• Visiteur, merci de ne pas poster plus de 5 poèmes par jour. Ceci dans le but d'améliorer la visibilité du site.

Allongé, les yeux clos.

titigrogro

Nouveau poète
Ce soir, allongé sur mon lit, le regard perdu
Je cherche au plafond dans les défauts de peinture
S’il n’y aurai pas dessiné une estampe pure,
Ton visage que je ne caresserai jamais plus.

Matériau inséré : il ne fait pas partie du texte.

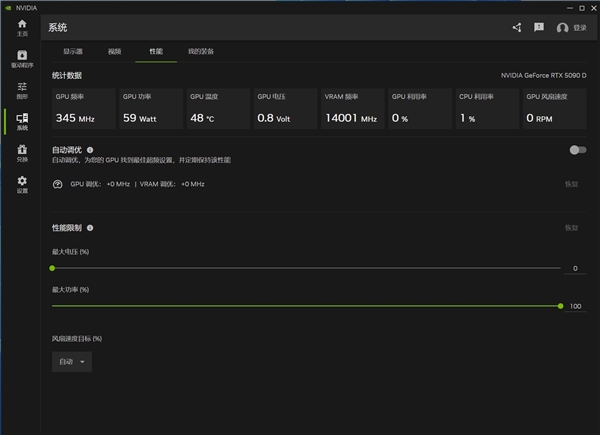Click the 登录 login button
Image resolution: width=600 pixels, height=435 pixels.
coord(572,28)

Ce soir, allongé dans mon lit si vide
Seul, je pense encore à toi et moi.
Et mes pensées, vinaigre insipide,
Pensent à toi, quand tu était avec moi.


C’est le blues d’un soir banal au demeurant.
Même si rien ne sera jamais comme avant.
La vie coure, endurante, jamais fatiguée.
Mais moi j’ai fini par m’en lasser.


Et sur ce long sentier je ralentis, je marche lentement ;
Bientôt dépassé par l’espérance, par l’envie,
Je suis seul maintenant, sur le sentier de la vie.
Bientôt j’atteindrai, je m’assoirai sur ce banc.


Arrêté sur le sentier de la vie, j’attendrai la mort
Qui nettoie le sentier derrière les vivants, les sentiments.
Et là rêvant à toi, et oui, encore et encore,
Je lui dirai de venir, de discuter un peu, elle a le temps.


Se soir, allongé sur mon lit, je rêve,
Comme à chaque fois, tu es là.
Comme à chaque fois, il est là.
Mon bonheur y est sans trêve.


Je voudrai ne jamais me réveiller, sur mon lit, couché.
Je voudrai rester endormi à jamais !
Car le bonheur s’est enfui avec un autre homme.
Et je suis bien seul, sauf en plein somme.


Allongé sur mon lit, les yeux fermé, le cœur en sang.
Les larmes coulent le long de mon visage, glacées, salées.
Il faudrait que je l’oublie, que je la laisse au passé.
Je ne puis, je l’avais choisi, mon bonheur est mourant.


Ici, dans cette chambre où tu ne viendra plus,
Dans ces beaux draps, froids, abandonné de toi.
Je pleure encore et encore, je t’aime toujours plus.
Il n’y a plus rien dans ma vie, il n’y avait que toi.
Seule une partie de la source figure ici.